Assia Omrani, Manel Hraoui, Amal Thebti, Haitham Elleuch, Ali Dekir, Hadda-Imene Ouzari, Ali Ben Ahmed, Noureddine Mhadhbi, Hichem Sebai, Azhar Hajri
Abstract
Open AccessIn the pursuit of novel, safe, and biologically active compounds, we report the synthesis of a new series of N-allylaminocyclohex-2-enones 3(a-r) via the α-regioselective substitution of Morita-Baylis-Hillman (MBH) adducts. A highly efficient and α-regioselective N-nucleophilic substitution strategy was developed utilizing both primary and secondary cyclic MBH adducts with various aromatic amines. The desired allylated amine derivatives were obtained in good to excellent yields (50-92%) under mild reaction conditions, and their structures were confirmed by spectroscopic analysis. Several compounds exhibited significant free radical scavenging activity, as determined by the DPPH assay. Notably, compounds 3a, 3b, 3c, 3d, and 3i demonstrated potent antioxidant activity, with IC50 values of 8.06 ± 0.340, 5.13 ± 0.275, 1.91 ± 0.081, 4.31 ± 0.374, and 5.63 ± 0.188 μg/mL, respectively. Antimicrobial screening revealed that most compounds displayed moderate antibacterial and antifungal activities.
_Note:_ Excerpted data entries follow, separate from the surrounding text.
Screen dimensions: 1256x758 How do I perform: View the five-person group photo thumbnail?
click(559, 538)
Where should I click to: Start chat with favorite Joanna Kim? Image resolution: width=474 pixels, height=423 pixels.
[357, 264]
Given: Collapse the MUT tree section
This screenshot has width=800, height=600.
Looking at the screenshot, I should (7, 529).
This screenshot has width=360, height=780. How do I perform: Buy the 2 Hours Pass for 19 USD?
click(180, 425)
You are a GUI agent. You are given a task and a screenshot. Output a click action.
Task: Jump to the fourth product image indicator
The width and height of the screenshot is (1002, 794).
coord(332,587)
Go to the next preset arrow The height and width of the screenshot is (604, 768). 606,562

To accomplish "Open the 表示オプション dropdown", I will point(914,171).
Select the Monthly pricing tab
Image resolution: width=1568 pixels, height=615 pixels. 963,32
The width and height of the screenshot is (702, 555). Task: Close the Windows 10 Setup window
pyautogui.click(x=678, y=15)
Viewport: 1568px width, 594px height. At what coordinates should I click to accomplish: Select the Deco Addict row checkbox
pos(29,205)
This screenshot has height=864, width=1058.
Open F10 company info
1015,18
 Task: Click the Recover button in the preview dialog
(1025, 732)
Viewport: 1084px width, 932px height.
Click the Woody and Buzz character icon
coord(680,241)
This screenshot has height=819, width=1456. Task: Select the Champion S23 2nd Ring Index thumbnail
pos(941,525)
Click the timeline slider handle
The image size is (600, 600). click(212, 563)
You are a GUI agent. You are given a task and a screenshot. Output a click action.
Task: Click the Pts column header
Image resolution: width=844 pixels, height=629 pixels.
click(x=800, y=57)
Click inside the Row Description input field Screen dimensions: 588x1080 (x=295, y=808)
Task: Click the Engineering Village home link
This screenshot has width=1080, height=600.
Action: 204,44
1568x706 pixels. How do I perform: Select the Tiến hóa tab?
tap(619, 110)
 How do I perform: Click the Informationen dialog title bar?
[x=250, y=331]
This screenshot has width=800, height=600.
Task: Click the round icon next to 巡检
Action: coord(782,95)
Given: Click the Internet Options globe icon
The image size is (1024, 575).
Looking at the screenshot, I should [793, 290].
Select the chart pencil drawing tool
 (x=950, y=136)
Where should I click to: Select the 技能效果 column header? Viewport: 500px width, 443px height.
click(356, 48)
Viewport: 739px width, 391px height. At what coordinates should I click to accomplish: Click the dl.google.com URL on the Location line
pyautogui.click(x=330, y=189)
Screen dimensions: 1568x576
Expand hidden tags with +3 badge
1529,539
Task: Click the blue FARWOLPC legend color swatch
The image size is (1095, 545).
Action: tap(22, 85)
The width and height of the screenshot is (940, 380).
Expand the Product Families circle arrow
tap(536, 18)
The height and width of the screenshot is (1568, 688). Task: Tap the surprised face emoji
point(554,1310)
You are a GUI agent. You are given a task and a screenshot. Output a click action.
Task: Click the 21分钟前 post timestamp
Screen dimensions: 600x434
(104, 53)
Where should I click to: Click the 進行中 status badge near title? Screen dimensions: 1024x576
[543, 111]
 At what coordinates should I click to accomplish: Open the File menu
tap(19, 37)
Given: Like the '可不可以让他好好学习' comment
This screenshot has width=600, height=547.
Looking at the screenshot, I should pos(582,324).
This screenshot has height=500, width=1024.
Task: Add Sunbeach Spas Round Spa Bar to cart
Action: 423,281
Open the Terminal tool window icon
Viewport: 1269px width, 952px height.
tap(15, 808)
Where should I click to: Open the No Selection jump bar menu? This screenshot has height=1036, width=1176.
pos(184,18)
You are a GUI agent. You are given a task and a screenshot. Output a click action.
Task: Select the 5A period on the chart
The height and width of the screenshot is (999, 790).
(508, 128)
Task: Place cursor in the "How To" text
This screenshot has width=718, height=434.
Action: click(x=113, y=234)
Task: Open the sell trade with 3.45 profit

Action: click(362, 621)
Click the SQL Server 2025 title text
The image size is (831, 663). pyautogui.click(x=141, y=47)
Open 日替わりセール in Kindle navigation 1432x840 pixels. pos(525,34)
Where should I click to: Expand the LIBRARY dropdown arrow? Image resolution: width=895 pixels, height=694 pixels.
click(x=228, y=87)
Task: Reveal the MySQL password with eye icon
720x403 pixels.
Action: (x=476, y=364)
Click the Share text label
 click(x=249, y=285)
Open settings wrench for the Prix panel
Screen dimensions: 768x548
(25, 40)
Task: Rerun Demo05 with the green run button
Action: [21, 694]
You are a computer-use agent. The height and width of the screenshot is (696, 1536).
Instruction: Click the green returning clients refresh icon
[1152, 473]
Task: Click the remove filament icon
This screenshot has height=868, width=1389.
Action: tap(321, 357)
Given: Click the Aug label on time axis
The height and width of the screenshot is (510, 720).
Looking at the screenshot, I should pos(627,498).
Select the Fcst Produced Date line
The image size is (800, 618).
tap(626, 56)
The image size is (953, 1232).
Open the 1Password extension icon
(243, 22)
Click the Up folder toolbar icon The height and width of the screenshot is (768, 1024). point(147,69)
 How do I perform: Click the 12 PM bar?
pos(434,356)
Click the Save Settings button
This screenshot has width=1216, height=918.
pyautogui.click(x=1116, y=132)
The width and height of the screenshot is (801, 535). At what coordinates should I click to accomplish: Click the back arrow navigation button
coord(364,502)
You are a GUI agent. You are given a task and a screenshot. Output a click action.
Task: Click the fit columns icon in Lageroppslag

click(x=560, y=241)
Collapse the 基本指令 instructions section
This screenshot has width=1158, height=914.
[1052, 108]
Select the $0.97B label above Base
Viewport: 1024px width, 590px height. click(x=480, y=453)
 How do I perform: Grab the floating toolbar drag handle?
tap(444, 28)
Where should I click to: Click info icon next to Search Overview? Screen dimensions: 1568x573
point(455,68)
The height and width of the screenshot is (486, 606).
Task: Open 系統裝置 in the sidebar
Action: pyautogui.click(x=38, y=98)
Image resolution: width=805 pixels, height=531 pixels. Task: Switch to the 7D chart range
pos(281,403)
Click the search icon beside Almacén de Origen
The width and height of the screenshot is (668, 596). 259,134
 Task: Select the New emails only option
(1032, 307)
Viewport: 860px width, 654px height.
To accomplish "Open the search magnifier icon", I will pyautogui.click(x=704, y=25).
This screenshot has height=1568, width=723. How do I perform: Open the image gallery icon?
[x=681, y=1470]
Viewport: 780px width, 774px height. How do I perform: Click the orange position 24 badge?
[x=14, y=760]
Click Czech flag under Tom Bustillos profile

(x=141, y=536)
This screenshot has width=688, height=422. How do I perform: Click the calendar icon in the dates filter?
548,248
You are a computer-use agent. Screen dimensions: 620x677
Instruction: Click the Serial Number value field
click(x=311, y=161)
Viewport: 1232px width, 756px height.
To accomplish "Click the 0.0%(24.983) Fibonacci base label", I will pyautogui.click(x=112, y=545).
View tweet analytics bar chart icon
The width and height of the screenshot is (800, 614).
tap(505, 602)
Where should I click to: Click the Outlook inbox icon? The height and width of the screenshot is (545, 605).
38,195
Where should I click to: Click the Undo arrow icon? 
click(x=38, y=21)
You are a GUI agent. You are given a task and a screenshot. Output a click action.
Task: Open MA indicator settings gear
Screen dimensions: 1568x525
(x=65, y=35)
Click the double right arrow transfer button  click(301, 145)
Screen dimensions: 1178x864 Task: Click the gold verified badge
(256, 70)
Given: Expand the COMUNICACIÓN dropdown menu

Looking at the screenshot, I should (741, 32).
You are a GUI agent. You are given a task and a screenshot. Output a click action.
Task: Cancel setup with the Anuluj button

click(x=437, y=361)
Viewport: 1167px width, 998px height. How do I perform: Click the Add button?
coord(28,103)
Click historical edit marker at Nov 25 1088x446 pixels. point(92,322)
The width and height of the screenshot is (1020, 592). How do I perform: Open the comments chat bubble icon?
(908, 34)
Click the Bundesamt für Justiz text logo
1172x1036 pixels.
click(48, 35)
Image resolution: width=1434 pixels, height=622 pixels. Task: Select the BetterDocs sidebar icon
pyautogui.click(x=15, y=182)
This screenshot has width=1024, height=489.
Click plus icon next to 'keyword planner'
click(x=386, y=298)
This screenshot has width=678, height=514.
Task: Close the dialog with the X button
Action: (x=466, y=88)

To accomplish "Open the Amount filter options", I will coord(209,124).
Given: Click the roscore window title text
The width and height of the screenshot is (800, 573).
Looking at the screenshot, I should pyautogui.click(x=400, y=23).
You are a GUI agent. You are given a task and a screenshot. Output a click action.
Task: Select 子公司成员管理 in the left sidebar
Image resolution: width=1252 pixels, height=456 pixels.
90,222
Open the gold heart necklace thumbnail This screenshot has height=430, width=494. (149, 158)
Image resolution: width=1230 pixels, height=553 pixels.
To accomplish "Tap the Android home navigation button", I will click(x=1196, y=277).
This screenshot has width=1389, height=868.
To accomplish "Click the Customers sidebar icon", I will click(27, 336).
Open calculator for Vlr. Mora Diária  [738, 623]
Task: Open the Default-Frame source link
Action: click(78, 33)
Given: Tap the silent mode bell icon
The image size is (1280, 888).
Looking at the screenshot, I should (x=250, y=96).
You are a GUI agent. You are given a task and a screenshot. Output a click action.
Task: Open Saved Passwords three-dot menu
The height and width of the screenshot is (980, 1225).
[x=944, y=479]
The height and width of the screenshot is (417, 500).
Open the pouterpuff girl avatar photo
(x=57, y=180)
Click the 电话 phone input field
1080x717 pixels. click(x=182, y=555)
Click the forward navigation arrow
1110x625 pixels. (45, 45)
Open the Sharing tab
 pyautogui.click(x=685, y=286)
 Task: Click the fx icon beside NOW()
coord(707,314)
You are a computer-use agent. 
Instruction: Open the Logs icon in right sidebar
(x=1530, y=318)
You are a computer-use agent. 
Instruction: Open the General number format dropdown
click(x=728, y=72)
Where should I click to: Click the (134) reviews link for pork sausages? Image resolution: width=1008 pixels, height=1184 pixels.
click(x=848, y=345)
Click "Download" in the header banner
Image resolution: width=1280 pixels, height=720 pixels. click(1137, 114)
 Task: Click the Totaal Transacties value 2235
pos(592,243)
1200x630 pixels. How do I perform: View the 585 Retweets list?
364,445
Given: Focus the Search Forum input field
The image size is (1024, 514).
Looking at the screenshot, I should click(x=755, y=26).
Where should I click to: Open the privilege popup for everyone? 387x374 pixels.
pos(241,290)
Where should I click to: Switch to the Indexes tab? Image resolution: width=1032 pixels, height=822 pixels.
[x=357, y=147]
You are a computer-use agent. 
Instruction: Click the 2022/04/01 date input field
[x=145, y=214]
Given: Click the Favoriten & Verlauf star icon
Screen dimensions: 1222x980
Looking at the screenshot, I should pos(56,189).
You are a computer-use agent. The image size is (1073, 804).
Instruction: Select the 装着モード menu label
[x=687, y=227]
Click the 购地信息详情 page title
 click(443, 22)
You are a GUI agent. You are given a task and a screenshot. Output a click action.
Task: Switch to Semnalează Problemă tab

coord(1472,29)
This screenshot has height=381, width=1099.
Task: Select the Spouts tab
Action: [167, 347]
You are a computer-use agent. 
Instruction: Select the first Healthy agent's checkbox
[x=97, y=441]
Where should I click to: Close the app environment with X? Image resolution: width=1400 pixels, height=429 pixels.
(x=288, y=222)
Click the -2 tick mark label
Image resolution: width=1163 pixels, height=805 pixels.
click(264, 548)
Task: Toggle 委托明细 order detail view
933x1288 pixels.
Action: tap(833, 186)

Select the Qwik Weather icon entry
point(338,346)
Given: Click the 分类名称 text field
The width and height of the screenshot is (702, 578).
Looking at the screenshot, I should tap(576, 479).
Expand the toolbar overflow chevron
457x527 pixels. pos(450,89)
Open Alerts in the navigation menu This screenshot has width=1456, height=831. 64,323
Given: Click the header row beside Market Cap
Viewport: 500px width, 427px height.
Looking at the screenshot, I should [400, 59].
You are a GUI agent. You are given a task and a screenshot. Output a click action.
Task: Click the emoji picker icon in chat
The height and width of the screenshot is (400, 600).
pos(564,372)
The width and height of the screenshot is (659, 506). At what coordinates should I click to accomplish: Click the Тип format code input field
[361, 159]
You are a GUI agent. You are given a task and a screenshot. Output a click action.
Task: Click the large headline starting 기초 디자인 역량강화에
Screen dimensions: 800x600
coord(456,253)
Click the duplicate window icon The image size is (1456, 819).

Compounds 3a and 3b were particularly active against Salmonella enteritidis (MIC = 31.25 μg/mL), while compound 3f showed the highest antifungal efficacy against Aspergillus fumigatus (MIC = 62.5 μg/mL). Density functional theory (DFT) calculations, along with molecular docking studies, provided insights into the biological relevance of these derivatives. Compound 3a exhibited a favorable binding affinity (docking score: -5.778 kcal·mol-1) toward the active site of dihydropteroate synthase (DHPS), engaging in key hydrogen bonding and hydrophobic interactions. In silico ADMET and Ames toxicity analyses indicated promising pharmacokinetic and safety profiles for the majority of the compounds. Except for compound 3g, all derivatives were predicted to be nontoxic with respect to tumorigenicity and reproductive toxicity.